#### [Direction a]
In the text about boudin sausages, list every boudin that appears on its own line between the heading "Choose your boudins" and the line "The Boudin Blanc – A pork sausage." Give each with its English description.
++++ Quoted text
Showing posts with label Confrérie des Chevaliers du Goûte Boudin. Show all posts
Showing posts with label Confrérie des Chevaliers du Goûte Boudin. Show all posts

Boudin – A Sausage. The Boudin Blanc and the Boudin Noir; Pork Sausages and Black Puddings. The Sausages of France II.

from
Behind the French Menu
by
Bryan G. Newman

behindthefrenchmenu@gmail.com

 

        
A Boudin Blanc with creamed potatoes and braised lettuce.
 
 
Boudin – A sausage.

The word saucisse arrived in England in 1066 with the cooks of William the Conqueror and those of his Norman-French barons. The Norman cooks brought hundreds of French words into the English kitchen, and the word saucisse became sausage in English. Sausages would go on to play a leading part in the traditional British and Irish breakfast. As French cuisine developed uncooked sausages became boudins with saucisse and saucisson indicating salami or pre-cooked sausages, but that change never made it back across the channel.  For more about the French connection and the English kitchen, click here, and for more about the many other French sausages click here.
       
 
Choose your boudins
   
The boudin noir like the British and Irish black pudding is a pig's blood sausage.  On French restaurant menus boudins, blanc, and noir are the most popular sausages and maybe served grilled or fried.  Boudins will be on the menu for light lunches or dinner with smaller versions on the menu for an entrée, the French first course. Sausages, of course, will not be on a French breakfast menu. France’s Charcuterie -Traiteurs, the French delicatessens, are extraordinarily creative and in many, you will also find vegetarian boudins and seafood boudins.

Boudin d'Homard – A lobster sausage.

Boudin de Saumon –  A salmon sausage.

Boudin Vegetarian -A vegetable sausage

The Boudin Blanc – A pork sausage.
  
A boudin blanc is nearly always pork; when it is veal, beef or other meat, it will be clearly labeled.  (Some of the most highly rated boudins blanc are made with pork and cabbage, and then their provenance will be on the menu).

Boudins blanc on French menus:
      
Boudin Basque au Piment d'Espelette – A pork sausage from the Basque country made with the signature red peppers from the town of Espelette.

Boudin Blanc de Lapin et Pommes Caramélisées - A rabbit meat sausage accompanied by caramelized potatoes.
++++++++
++++ Working data
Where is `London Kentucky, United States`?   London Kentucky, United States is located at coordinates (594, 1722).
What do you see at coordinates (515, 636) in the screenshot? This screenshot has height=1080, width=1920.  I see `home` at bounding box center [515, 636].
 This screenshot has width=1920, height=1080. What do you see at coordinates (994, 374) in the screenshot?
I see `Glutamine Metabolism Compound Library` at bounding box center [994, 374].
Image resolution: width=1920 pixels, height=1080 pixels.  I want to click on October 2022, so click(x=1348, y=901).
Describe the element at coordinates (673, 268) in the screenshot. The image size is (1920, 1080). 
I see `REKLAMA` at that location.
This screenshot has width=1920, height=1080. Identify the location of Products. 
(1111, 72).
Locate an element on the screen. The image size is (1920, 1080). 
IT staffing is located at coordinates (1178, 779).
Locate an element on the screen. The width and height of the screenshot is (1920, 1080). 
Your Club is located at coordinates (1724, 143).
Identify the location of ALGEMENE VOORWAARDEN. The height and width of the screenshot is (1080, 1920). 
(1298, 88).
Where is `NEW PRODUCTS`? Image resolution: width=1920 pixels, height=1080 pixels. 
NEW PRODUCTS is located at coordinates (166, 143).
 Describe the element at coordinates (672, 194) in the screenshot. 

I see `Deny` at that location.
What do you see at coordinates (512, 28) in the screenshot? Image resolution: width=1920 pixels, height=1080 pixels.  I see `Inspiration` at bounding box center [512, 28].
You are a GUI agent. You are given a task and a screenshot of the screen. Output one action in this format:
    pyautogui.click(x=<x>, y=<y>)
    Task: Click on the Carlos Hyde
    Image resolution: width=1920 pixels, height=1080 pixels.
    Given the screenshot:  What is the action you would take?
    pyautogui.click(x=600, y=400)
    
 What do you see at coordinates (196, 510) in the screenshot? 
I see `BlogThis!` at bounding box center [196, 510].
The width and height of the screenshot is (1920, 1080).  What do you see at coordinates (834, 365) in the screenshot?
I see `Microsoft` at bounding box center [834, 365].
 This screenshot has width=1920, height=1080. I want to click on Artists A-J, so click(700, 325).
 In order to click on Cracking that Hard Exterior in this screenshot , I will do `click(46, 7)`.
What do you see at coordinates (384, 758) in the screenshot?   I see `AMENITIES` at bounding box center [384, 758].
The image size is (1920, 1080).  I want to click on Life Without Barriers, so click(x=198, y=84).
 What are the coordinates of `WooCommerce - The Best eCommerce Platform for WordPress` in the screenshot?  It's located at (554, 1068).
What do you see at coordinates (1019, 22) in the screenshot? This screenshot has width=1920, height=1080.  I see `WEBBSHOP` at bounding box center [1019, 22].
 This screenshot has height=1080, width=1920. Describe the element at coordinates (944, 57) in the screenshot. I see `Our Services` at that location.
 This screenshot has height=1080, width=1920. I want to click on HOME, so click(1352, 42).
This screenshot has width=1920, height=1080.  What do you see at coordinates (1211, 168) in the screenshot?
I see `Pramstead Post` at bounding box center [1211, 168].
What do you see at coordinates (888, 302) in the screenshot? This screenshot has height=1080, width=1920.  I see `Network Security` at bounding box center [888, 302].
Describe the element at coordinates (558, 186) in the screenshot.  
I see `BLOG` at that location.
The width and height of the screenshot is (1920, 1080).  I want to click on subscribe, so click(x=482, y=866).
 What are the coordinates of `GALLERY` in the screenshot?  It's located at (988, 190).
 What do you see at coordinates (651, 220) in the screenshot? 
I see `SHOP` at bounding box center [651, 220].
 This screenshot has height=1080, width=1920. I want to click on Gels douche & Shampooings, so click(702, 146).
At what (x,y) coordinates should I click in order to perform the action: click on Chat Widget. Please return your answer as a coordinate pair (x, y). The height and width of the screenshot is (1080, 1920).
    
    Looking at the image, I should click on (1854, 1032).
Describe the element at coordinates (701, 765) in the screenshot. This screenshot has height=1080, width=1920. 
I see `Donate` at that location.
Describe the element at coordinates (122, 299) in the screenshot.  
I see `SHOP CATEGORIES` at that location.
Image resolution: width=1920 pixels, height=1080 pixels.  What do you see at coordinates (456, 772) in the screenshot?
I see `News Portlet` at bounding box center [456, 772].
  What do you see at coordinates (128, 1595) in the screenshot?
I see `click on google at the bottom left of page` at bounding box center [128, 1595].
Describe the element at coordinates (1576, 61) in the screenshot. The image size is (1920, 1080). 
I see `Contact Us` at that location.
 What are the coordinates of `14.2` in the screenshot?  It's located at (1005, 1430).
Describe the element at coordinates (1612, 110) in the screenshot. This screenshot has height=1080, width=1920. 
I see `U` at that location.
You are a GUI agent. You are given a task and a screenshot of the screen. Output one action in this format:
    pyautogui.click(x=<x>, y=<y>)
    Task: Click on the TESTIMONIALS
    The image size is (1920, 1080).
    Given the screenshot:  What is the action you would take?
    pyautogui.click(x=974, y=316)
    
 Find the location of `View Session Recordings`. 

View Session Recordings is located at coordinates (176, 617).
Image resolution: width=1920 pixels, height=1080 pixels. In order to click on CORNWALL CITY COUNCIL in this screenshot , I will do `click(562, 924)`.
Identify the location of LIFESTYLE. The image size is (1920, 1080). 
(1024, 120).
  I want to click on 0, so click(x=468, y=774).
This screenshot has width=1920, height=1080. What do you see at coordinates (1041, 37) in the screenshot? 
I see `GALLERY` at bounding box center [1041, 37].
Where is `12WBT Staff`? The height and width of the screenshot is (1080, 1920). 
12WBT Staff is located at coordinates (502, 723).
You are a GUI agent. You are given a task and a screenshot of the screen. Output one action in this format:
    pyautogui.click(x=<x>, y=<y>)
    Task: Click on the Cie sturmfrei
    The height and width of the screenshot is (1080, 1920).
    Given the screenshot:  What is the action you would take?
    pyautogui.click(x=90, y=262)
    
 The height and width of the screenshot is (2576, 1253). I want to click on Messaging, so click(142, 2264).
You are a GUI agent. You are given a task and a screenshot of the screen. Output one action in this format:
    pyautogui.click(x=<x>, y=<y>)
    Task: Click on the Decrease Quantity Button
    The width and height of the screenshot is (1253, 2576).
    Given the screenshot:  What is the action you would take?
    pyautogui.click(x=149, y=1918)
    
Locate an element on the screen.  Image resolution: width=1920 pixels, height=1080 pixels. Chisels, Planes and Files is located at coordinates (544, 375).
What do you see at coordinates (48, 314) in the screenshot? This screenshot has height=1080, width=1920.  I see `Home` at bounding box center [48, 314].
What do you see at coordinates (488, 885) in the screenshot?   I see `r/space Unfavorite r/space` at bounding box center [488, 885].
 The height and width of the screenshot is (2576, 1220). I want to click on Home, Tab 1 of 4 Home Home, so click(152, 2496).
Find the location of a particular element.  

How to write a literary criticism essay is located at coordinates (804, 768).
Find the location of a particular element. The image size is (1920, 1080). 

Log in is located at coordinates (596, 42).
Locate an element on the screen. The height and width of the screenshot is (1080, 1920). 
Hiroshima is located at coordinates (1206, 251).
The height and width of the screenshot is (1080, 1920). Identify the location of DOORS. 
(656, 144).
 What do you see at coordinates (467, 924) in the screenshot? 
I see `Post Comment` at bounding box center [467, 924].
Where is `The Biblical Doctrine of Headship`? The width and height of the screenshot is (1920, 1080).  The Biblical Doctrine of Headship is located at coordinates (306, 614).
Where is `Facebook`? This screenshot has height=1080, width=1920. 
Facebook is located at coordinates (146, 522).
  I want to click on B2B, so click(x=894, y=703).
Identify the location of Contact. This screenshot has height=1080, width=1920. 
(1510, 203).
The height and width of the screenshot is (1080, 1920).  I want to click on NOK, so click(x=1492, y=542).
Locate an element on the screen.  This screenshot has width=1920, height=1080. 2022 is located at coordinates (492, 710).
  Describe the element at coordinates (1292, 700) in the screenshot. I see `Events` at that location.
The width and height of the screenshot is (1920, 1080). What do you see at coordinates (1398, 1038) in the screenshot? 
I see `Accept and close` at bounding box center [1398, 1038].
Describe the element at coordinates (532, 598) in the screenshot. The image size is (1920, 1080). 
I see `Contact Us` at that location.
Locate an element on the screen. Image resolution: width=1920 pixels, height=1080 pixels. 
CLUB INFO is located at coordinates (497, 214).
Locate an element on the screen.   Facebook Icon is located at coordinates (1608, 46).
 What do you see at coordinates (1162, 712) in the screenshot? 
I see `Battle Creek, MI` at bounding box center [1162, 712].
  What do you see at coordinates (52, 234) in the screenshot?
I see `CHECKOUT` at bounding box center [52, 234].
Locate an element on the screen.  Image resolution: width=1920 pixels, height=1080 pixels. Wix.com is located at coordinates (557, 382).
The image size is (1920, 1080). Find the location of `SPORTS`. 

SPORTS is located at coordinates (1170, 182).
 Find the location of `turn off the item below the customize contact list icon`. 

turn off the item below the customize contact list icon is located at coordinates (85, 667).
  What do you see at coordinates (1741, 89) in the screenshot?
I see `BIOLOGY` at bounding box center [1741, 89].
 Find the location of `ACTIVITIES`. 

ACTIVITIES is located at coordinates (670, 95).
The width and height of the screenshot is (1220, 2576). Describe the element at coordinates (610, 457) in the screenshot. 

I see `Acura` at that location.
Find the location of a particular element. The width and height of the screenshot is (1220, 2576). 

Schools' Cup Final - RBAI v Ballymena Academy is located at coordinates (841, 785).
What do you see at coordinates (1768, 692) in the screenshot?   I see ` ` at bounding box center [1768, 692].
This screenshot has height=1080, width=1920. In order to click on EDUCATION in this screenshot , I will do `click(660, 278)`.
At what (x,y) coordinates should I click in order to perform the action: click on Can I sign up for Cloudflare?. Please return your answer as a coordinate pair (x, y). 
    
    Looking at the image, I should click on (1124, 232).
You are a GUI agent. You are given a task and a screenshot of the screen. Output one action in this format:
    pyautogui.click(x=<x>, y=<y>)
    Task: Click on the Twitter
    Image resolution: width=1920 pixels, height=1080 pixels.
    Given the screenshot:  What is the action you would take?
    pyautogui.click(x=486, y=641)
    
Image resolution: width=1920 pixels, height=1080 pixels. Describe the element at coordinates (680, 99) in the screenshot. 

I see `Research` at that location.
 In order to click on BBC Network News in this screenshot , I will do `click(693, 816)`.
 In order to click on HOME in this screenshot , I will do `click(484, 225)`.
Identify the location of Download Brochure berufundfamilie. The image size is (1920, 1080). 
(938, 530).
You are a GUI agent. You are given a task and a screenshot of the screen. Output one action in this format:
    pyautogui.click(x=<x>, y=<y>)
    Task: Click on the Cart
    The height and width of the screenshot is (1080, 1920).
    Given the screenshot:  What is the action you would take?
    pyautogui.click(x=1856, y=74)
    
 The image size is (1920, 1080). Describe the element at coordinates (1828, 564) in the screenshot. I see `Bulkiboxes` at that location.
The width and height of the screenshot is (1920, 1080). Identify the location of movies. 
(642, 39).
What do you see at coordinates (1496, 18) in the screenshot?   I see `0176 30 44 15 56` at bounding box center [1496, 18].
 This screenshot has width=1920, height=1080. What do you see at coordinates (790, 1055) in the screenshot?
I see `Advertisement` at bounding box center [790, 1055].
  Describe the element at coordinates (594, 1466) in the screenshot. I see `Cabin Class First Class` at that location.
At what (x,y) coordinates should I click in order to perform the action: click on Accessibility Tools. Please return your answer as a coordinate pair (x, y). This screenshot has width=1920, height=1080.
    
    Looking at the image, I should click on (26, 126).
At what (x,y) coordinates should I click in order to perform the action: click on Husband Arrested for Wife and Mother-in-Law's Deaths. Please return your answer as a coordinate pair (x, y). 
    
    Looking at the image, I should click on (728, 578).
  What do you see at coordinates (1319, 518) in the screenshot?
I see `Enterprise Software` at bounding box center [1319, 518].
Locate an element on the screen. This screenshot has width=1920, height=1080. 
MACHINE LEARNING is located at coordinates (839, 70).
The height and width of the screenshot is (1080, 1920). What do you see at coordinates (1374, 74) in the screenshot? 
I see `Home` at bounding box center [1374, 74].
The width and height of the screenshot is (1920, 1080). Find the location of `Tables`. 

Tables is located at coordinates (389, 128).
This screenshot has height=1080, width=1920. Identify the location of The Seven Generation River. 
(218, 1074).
++++++++
#### [Direction b]
Echo the rows verbatim. Begin at the row line that has "so click(x=482, y=866)." and stop after the row line that has "pyautogui.click(x=974, y=316)".

#### [Correct output a]
- Boudin d'Homard – A lobster sausage.
- Boudin de Saumon – A salmon sausage.
- Boudin Vegetarian – A vegetable sausage.

#### [Correct output b]
The width and height of the screenshot is (1920, 1080).  I want to click on subscribe, so click(x=482, y=866).
 What are the coordinates of `GALLERY` in the screenshot?  It's located at (988, 190).
 What do you see at coordinates (651, 220) in the screenshot? 
I see `SHOP` at bounding box center [651, 220].
 This screenshot has height=1080, width=1920. I want to click on Gels douche & Shampooings, so click(702, 146).
At what (x,y) coordinates should I click in order to perform the action: click on Chat Widget. Please return your answer as a coordinate pair (x, y). The height and width of the screenshot is (1080, 1920).
    
    Looking at the image, I should click on (1854, 1032).
Describe the element at coordinates (701, 765) in the screenshot. This screenshot has height=1080, width=1920. 
I see `Donate` at that location.
Describe the element at coordinates (122, 299) in the screenshot.  
I see `SHOP CATEGORIES` at that location.
Image resolution: width=1920 pixels, height=1080 pixels.  What do you see at coordinates (456, 772) in the screenshot?
I see `News Portlet` at bounding box center [456, 772].
  What do you see at coordinates (128, 1595) in the screenshot?
I see `click on google at the bottom left of page` at bounding box center [128, 1595].
Describe the element at coordinates (1576, 61) in the screenshot. The image size is (1920, 1080). 
I see `Contact Us` at that location.
 What are the coordinates of `14.2` in the screenshot?  It's located at (1005, 1430).
Describe the element at coordinates (1612, 110) in the screenshot. This screenshot has height=1080, width=1920. 
I see `U` at that location.
You are a GUI agent. You are given a task and a screenshot of the screen. Output one action in this format:
    pyautogui.click(x=<x>, y=<y>)
    Task: Click on the TESTIMONIALS
    The image size is (1920, 1080).
    Given the screenshot:  What is the action you would take?
    pyautogui.click(x=974, y=316)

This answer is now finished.